Mémoire d'actuariat

Influence de l\'environnement social sur la longévité des rentiers
Auteur(s) GORIS Jérémy
Société GIE AXA
Année 2016
Confidentiel jusqu'au 23/09/2021

Résumé
Le basis risk est le risque que certains sous-groupes de population vivent plus longtemps que d'autres, et que cet écart évolue dans le temps, comme c'est le cas généralement avec la population assurée par rapport à la population nationale. Ce sont les deux composantes du basis risk qui correspondent à un risque de niveau, avéré et constaté, et un risque de tendance, qui devient important lors de projections à long terme. Une revue des différents facteurs influant sur la mortalité des individus, nous a permis de déduire que le basis risk pouvait être différent en fonction des populations. Le but était alors de mettre en place en méthodologie qui s'adapterait à tous les types de données et à toutes les populations. Trois solutions ont été envisagées : la division de la base par des méthodes d'apprentissage statistique reposant sur d'autres variables que la mortalité, l'évaluation de la mortalité relative par la méthode de Cos et l'évaluation de la mortalité absolue des individus, avec prise en compte de leurs données individuelles, via la régression de Poisson. La première solution n'était pas cohérente avec notre souhait de garder suffisamment d'individus dans les sous-groupes pour évaluer la mortalité de ceux-ci. De plus, une division statistique sur d'autres variables que la mortalité ne garantie pas que les sous-groupes formés aient une mortalité homogène. La seconde méthode est intéressante pour comparer les individus mais ne permet pas aisément la projection de la mortalité absolue en s'appuyant sur des tables extérieures de mortalité. La dernière option a donc été retenue, car elle permet l'évaluation de la mortalité relative, mais aussi l'adaptation de tables de mortalité de référence aux populations considérées.
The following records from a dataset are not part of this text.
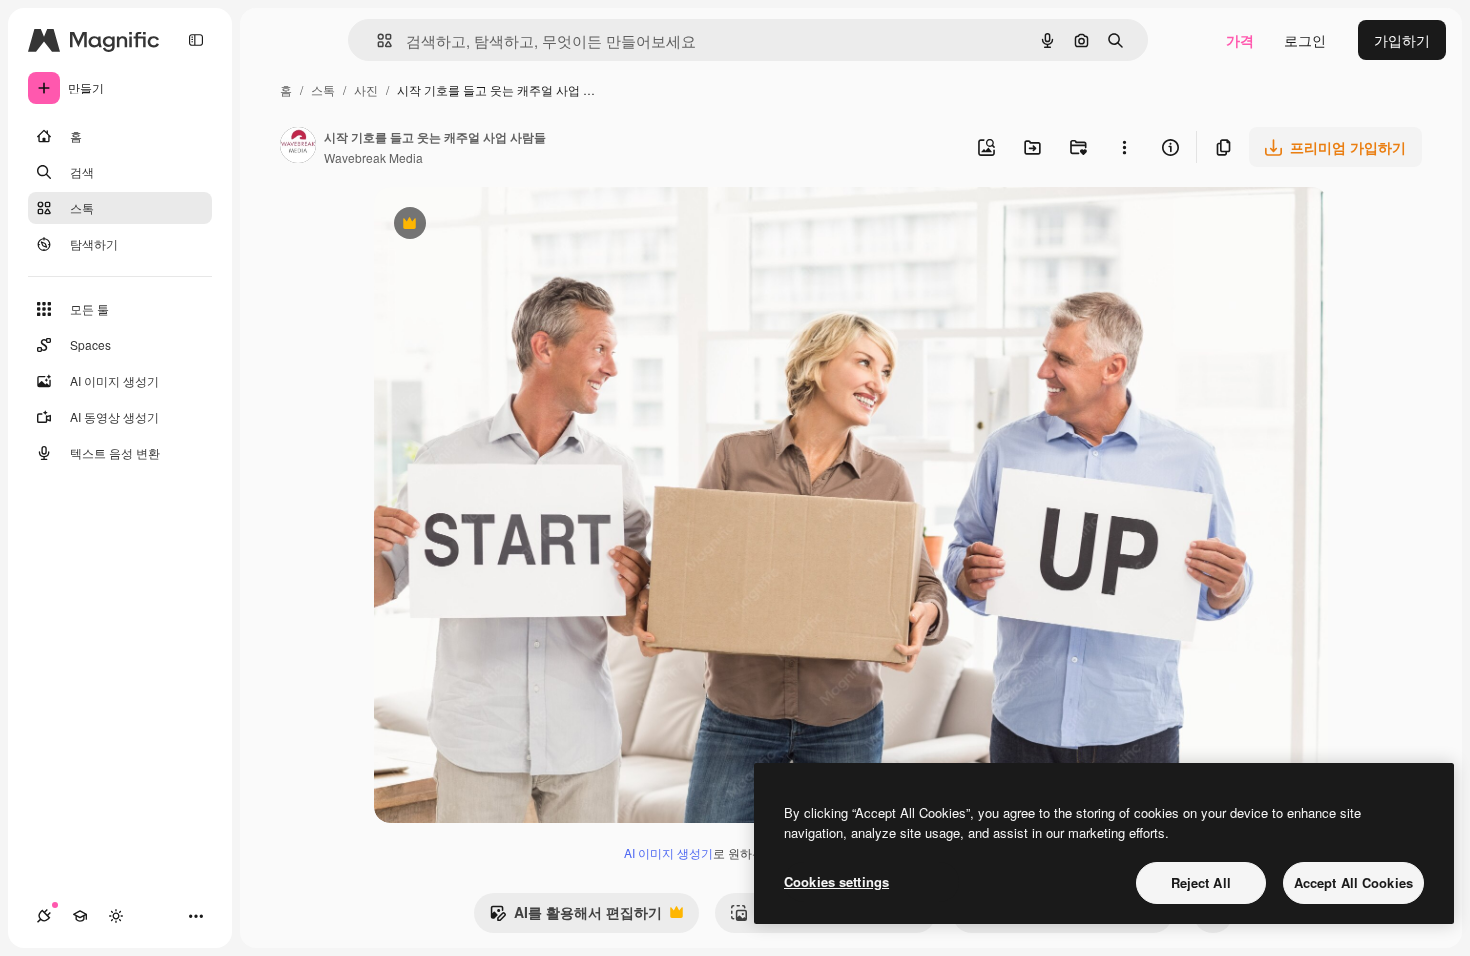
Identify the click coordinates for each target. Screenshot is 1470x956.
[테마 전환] (116, 916)
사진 (366, 89)
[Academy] (80, 916)
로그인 (1305, 40)
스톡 (323, 89)
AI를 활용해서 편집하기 (575, 917)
L'étude montre que la prise en compte du basis risk sur les deux portefeuilles de données considérés permet une meilleure prise en compte du profil de risque, menant à une diminution des provisions nécessaires de l'ordre de 5%.

Abstract
Basis risk is the risk for some subgroups of a population to have a different longevity from the rest of the population. This gap between population can have two impacts: on the present assessment of the risk because of a level difference and on the future projection because of the evolution of this gap. This two parts are the main components of the basis risk and are called level and trend. Reviewing the multiple factors responsible of the mortality of policyholders has allowed us to identify that different population can have different kind fo basis risk, and that the influent factors are not olways the same. It has become clear that finding an adaptable methodology to improve consideration of the basis risk is important, and could even becom necessary. We considered three methodologies. The first one was t odivide the population in sub-group via statistical method, based on information other than mortality. We did not retain this methodology as we cannot be sure that subgroups would have a homogeneous mortality. Investigation on Cox method, especially used in biostatistics, leads us to the conclusion that it was well adapted to relative mortality evaluation, but that it was more complicated to obtain a reliable estimation of the mortality, even using exteriors mortality tables. That is the reason why we consider the method based on a Poisson regression, using variables and mortality references, as the best option. The study of two portfolios seems to indicate that taking into account basis risk improves risk profile consideration, leading to a decrease of approximately 5% of the necessary reserves.